Noel would straighten everything out
. My neck started to throb, right when I thought this. The ache served as further proof of my correctness. As did my chills and grinding jaw.

No one answered the door at Noel’s. The street was empty, but I still felt watched. I kept pounding, though. My pager was going off again, which increased my determination. After (I counted) seventeen thumps on the door, three locks, two tenor toned and one bass, tumbled open. The door opened inward, drawing the security chain tight. Just enough for me to see David.

“Addison, we
busy
, man,” he said.

“No, I need to see Noel.”

“Yo, man, like come back in like a hour. He busy.” This low-frequency
hum
was drifting out of Noel’s house, along with David’s voice. “You a’ight?” he asked. “You look sick, man.”

“I just like need to see
Noel
like now. It’s like über-urgent. David. Like just let me in. I’m not going
away.”
David clicked his tongue and shut the door. He clicked a couple more times. A calculating noise, abacus beads or whatever. Then I heard him sigh, and the security chain clattered and he opened up again, and I was inside. The thrumming was louder. “Dude, what’s going on down there?” I asked before I could stop myself.

“Shut
up
a second, man,” David said. “Just wait.” I listened to the noise: it was unmistakably the murmur of a crowd of people. Coming from nowhere. I wondered, with no fear or even concern, really, if I had gone crazy.

“Do you like hear that?

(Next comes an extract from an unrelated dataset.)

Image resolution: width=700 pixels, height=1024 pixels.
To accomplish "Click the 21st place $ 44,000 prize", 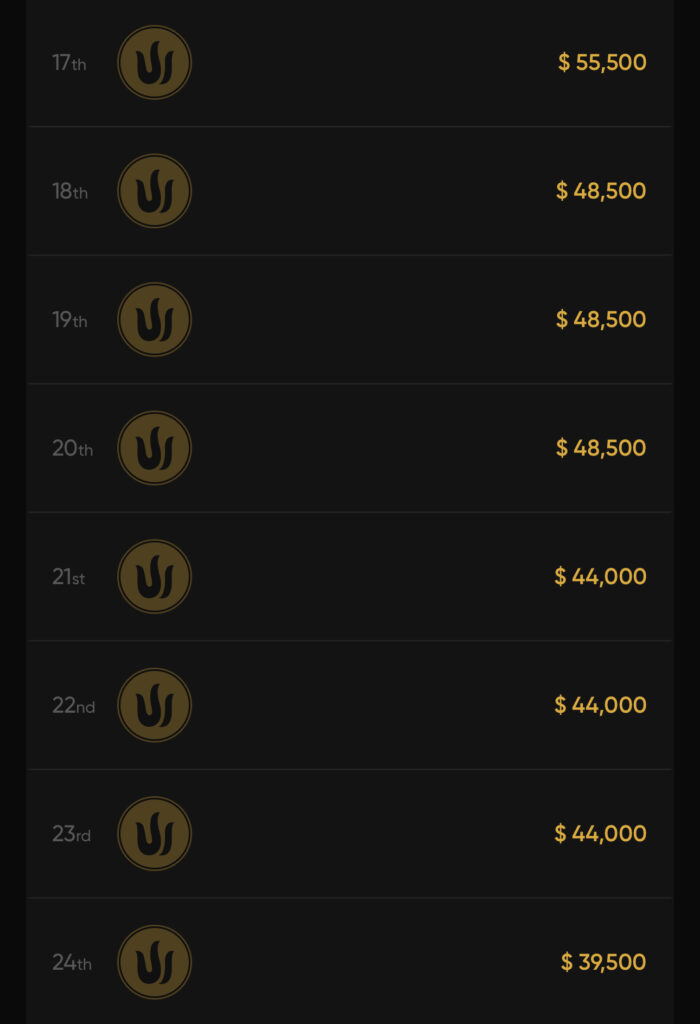I will click(600, 577).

All those people?” David gave me an empty look and opened the basement door. The noise swelled and resolved enough for me to make out single voices. Somehow, despite the fog in my head, a suspicion began to announce itself to me.

“Just wait here. Just wait.” Then he was gone, and the noise dimmed back to a dull thrum. I occupied myself eye-tracing the crimson lines on Noel’s Chandler pennant. About all I was good for, at this point. Nothing else to look at, anyway. My pager went off again, and I yelled to no one, “Do you like have a phone in here,” before some still-operating sense of abashedness shut me up.